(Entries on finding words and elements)
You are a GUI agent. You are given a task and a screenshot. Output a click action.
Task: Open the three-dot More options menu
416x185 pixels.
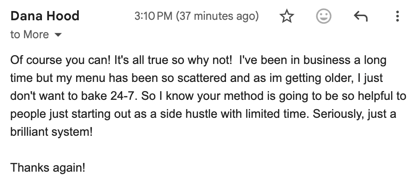coord(397,17)
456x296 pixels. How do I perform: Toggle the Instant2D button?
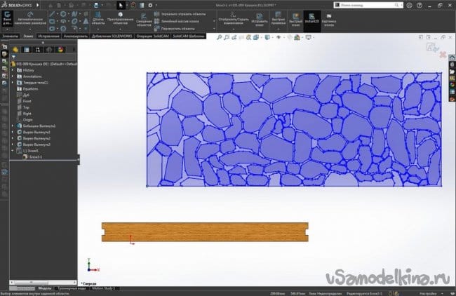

REQUEST -
Reproduce the listing with "pixels" swapped for "px" wherever it occurs, changing nothing else. Leave the pictures out of your copy.

THE RESPONSE -
You are a GUI agent. You are given a task and a screenshot. Output a click action.
Task: Open the three-dot More options menu
416x185 px.
coord(397,17)
456x296 px. How do I perform: Toggle the Instant2D button?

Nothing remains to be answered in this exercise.